- Dataset excerpts -
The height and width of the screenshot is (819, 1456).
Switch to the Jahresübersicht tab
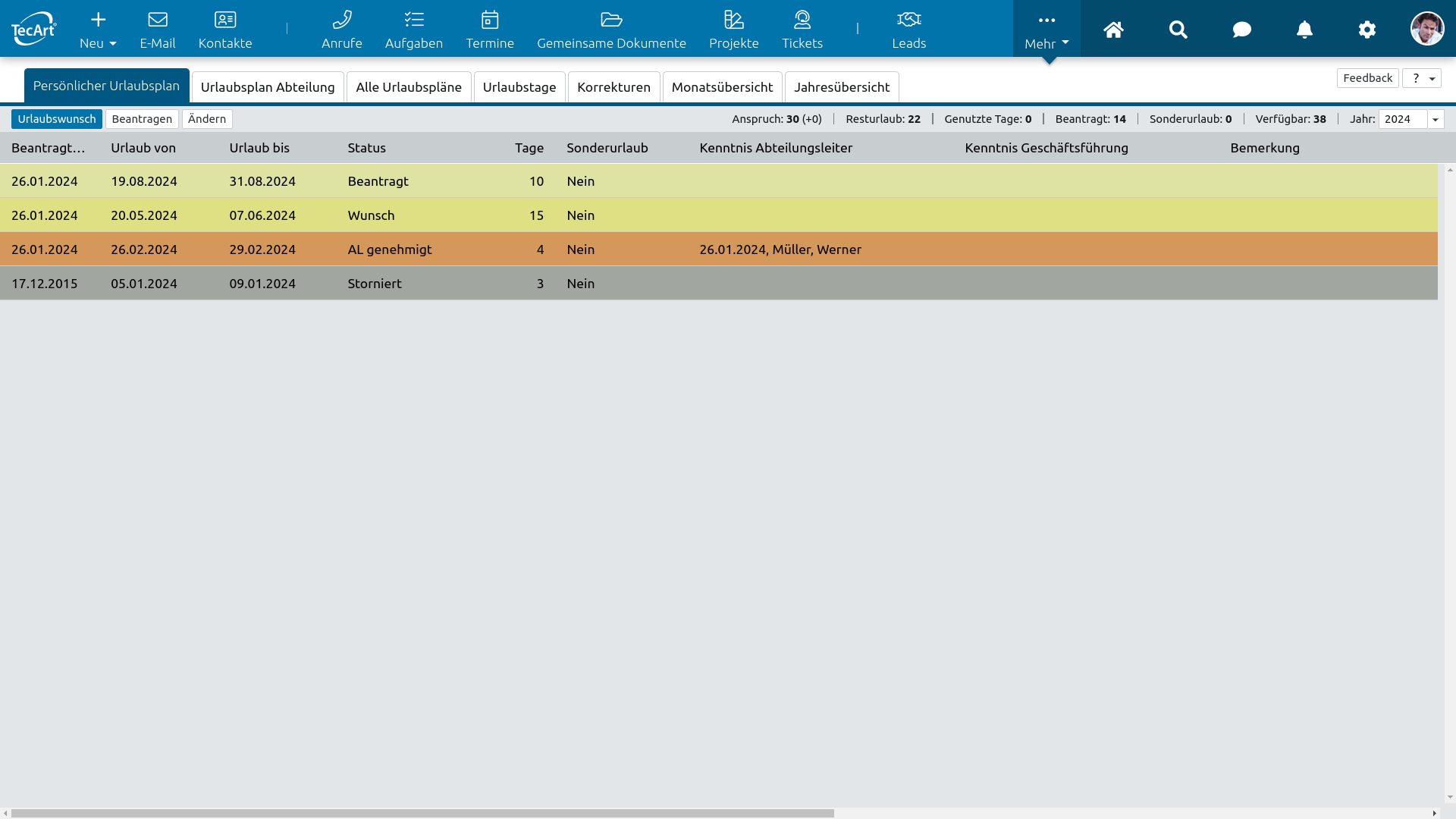click(x=841, y=87)
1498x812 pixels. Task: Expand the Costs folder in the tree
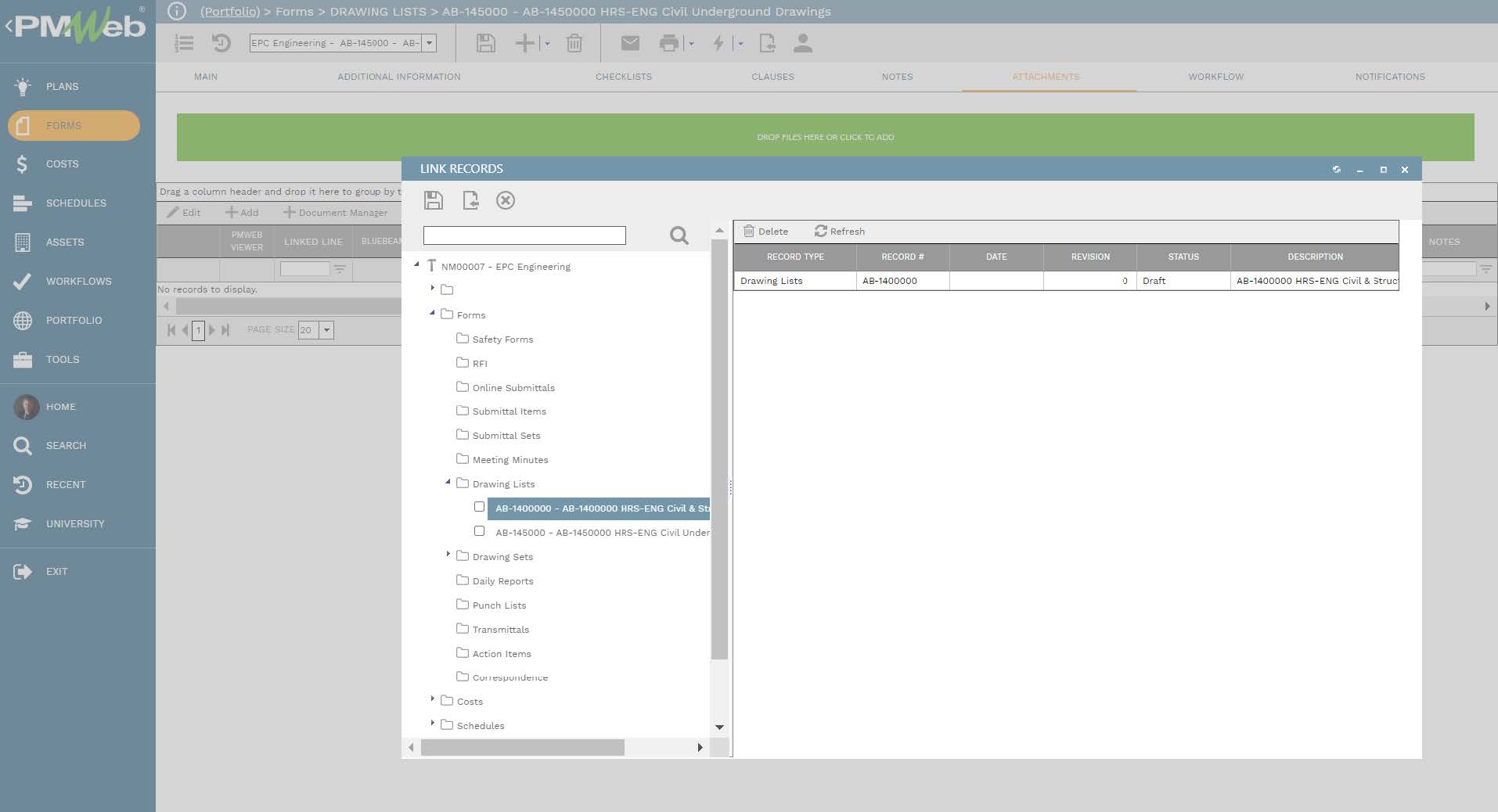pos(434,699)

- Task -
Leaving out all pictures, print exactly the lines above from the one containing "1498x812 pixels. Task: Expand" through the last line of the entries.

- Task output -
1498x812 pixels. Task: Expand the Costs folder in the tree
pos(434,699)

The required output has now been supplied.